Excessive Reactive Oxygen Species (ROS) production is involved in cardiac pathologies such as hypertrophy. Protein tyrosine phosphatases are regulated by reversible oxidation via ROS production. We demonstrated that in murine hearts undergoing hypertrophy, ROS production was associated with inactivation of the protein tyrosine phosphatase PTP1B. Moreover, PTP1B cardiac knockout (cKO) mice showed an exacerbated cardiac hypertrophy when subjected to pressure overload by transverse aortic constriction (TAC). Preventing thyroid hormone synthesis reversed the PTP1B-inactivation-driven pathological remodeling.

Our aim was to investigate the protein expression of thyroid hormone-responsive genes possibly involved in the hypertrophic phenotype of TAC PTP1B cKO mice and in the bradycardia observed in cKO mice.

4 weeks post-surgery, TAC and sham hearts were harvested from control or PTP1B cKO mice for immunobloting from protein lysates. The protein expression of β-Myosin Heavy Chain (MHC), thyroid receptor alpha1 and beta 1 (TRα1, TRβ1), hyperpolarization-activated cyclic nucleotide-gated channels2/4 (HCN2, HCN4) and sarcoplasmic reticulum calcium ATPase2 (SERCA2) were studied.

TAC hearts from PTP1B cKO mice showed a decreased expression of β-MHC and an increased expression of TRα1. TRβ1 was upregulated in both control and hypertrophic PTP1B cKO mice but SERCA2 or HCN4 protein levels did not show any significant differences between the two groups, subjected to TAC or not.
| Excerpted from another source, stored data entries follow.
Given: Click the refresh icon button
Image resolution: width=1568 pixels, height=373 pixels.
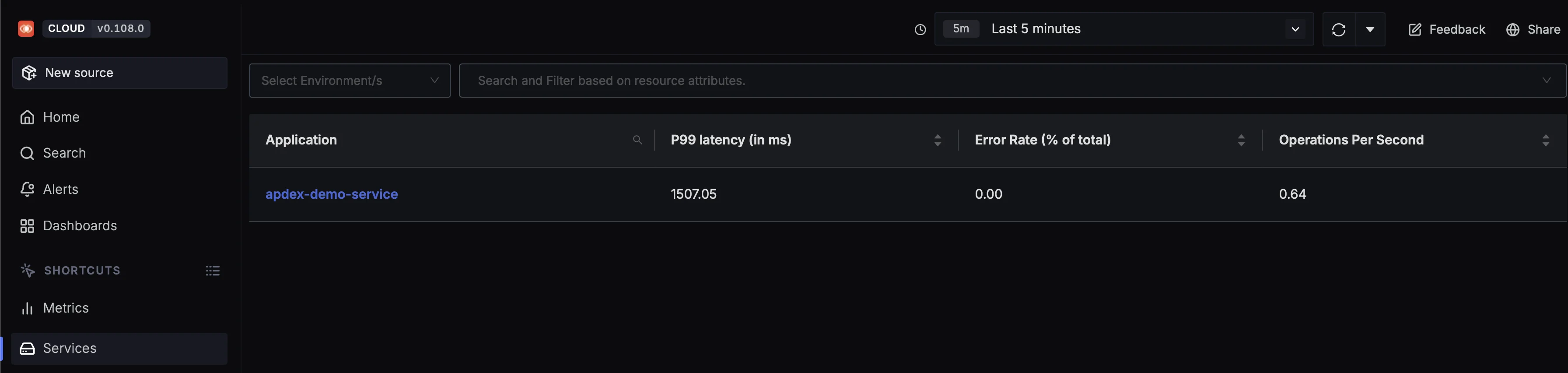Looking at the screenshot, I should [x=1338, y=29].
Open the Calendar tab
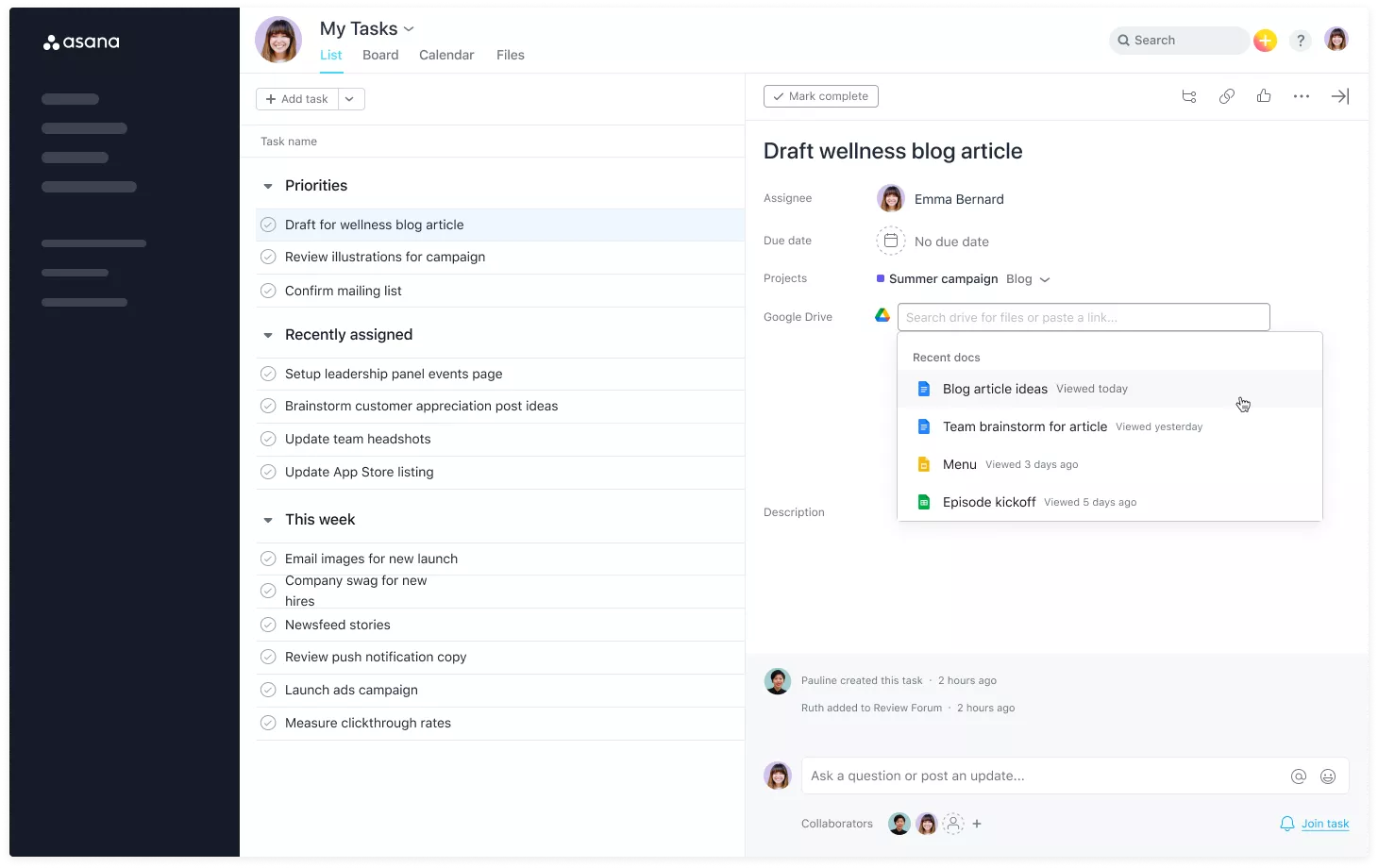Image resolution: width=1378 pixels, height=868 pixels. [x=446, y=55]
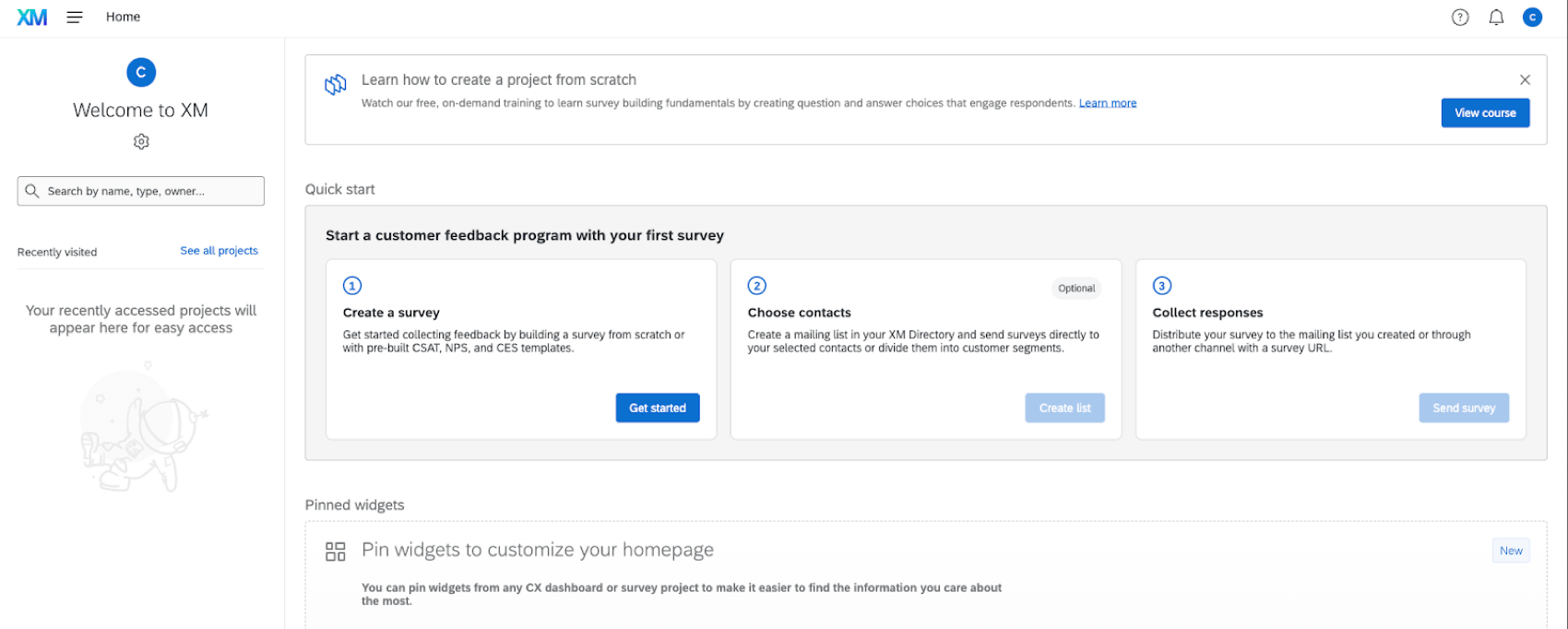Click the Create list button

pyautogui.click(x=1064, y=408)
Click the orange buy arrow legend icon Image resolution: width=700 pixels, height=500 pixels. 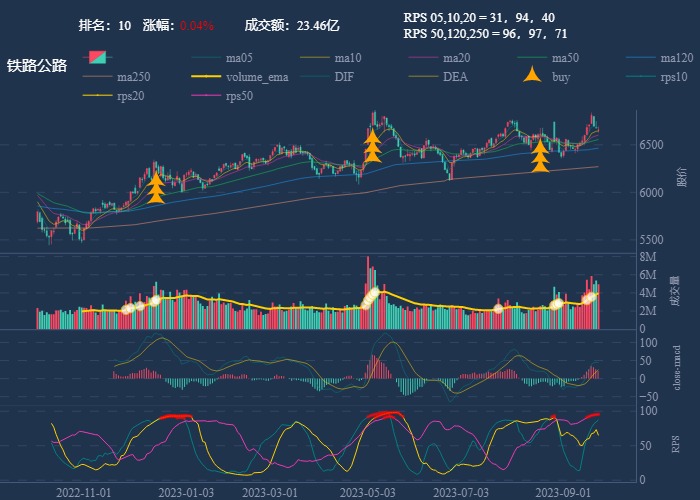530,77
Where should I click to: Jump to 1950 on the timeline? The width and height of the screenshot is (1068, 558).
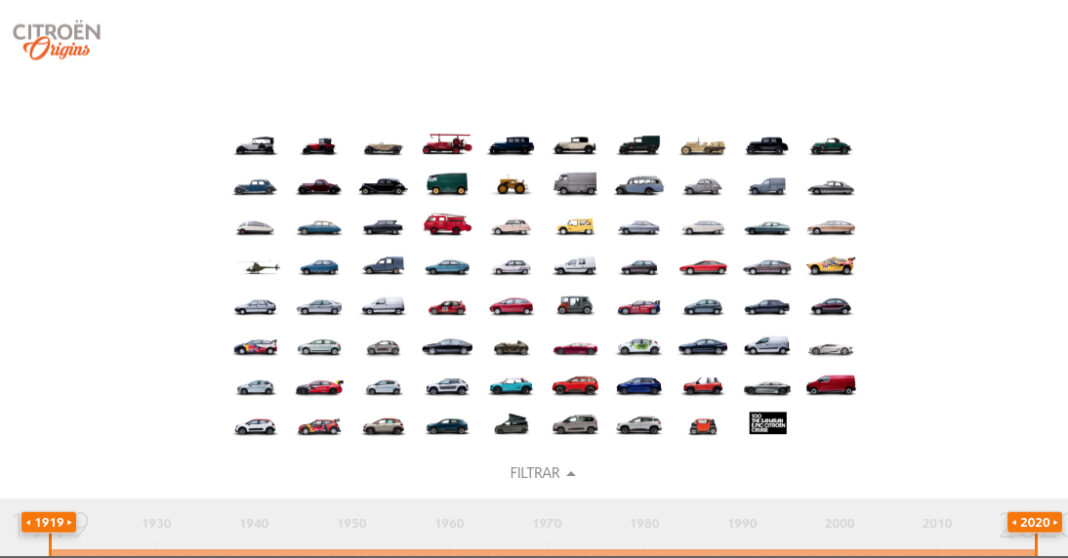click(x=351, y=523)
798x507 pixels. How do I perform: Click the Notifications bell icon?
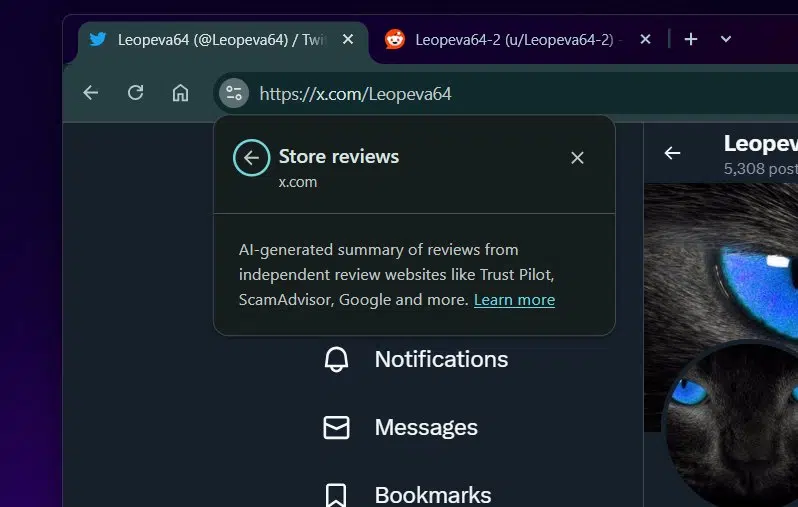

Thyroid hormone signaling is altered following PTP1B inactivation in the heart and appears to occur mainly through changes in TRs isoforms expression. The limited sample size from our study (n=2) did not allow us to conclude definitely about HCN4 and SERCA2 expressions. Additional experiments will need to be performed to gain further insight on molecular mechanisms whereby PTP1B inactivation affects cardiac function and thyroid hormone signaling.